Some examples of organizations include NEADS World Class Service Dogs or Companion Dogs for Independence. Some organizations, including NEADS, selectively source dogs from animal rescue shelters to undergo a training program.
Keep in mind that you can buy any dog, whether it’s from an animal shelter, a fancier, or even from raising yourself. Training your dog to perform tasks specific to you is what qualifies him to be a service dog, not buying him from a particular organization.
The ADA defines service animals as animals that have been trained to perform tasks for a person with a disability. Psychological service dogs can help an individual with an anxiety disorder perform tasks related to their disability. Most of the research on the benefits of service dogs for anxiety revolves around veterans with PTSD. Service dogs can help improve quality of life and symptoms of PTSD. More research is needed to screen service dogs for other types of anxiety disorders.
Word from Verywell
Not all disabilities are visible, and thank God the ADA includes psychiatric service animals for people with mental health conditions. If you have a mental health condition, such as an anxiety disorder, and have difficulty performing daily tasks, you may benefit from a service dog. Your service dog can be trained to perform these tasks for you and help you participate fully in everyday life while managing your anxiety.
Frequently Asked Questions
Can you get a service dog for free?
Many dog breeding and training organizations offer financial aid and provide service dogs free of charge. You can also train your existing pet, raise your own puppy, or adopt an animal from animal rescue for free or at low cost.

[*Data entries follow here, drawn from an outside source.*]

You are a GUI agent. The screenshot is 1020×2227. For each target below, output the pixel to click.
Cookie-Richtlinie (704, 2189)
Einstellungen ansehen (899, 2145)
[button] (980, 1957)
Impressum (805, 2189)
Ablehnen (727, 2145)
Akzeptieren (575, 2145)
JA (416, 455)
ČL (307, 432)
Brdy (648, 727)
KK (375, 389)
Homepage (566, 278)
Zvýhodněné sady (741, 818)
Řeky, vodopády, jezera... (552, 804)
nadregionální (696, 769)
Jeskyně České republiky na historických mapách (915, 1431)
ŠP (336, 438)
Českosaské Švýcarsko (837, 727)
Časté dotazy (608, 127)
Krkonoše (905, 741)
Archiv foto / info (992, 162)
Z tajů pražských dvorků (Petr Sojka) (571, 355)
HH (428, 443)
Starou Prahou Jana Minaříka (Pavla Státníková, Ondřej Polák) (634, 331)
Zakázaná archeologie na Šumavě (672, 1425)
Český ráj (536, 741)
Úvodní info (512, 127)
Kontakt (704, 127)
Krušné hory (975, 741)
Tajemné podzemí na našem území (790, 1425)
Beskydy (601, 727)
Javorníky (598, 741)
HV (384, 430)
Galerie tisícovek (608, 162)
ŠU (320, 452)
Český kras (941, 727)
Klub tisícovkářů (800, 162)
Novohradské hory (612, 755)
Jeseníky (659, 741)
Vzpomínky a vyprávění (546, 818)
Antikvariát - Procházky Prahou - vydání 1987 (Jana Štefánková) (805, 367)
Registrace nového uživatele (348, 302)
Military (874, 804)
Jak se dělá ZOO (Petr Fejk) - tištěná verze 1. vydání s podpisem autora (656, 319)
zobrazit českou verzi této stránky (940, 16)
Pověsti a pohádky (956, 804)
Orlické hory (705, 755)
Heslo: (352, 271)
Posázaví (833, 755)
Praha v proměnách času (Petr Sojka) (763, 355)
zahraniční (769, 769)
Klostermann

What are the best breeds for service dogs?
The ADA has no restrictions on which dog breeds can be service animals. However, trainers and experts have determined that some breeds are easier to train than others. The American Kennel Club states that German Shepherds, Labradors, and Golden Retrievers are popular service dog breeds.
Why can’t you serve pet dogs?
Service dogs are working animals. They are necessary for the participation of their owner in everyday life and are required due to their disability. Petting a service dog can distract him from his work and harm his owner.
How do you identify a service dog?
Many service dogs wear special harnesses that identify them as service animals. However, this is not a requirement. To identify or confirm an animal as a service dog, the ADA allows business owners to ask only two questions: 1) Is the dog a required service animal because of a disability? 2) What work or task has the dog been trained to do? It is not acceptable to ask the owner to provide documents, explain his disability, or show assignments.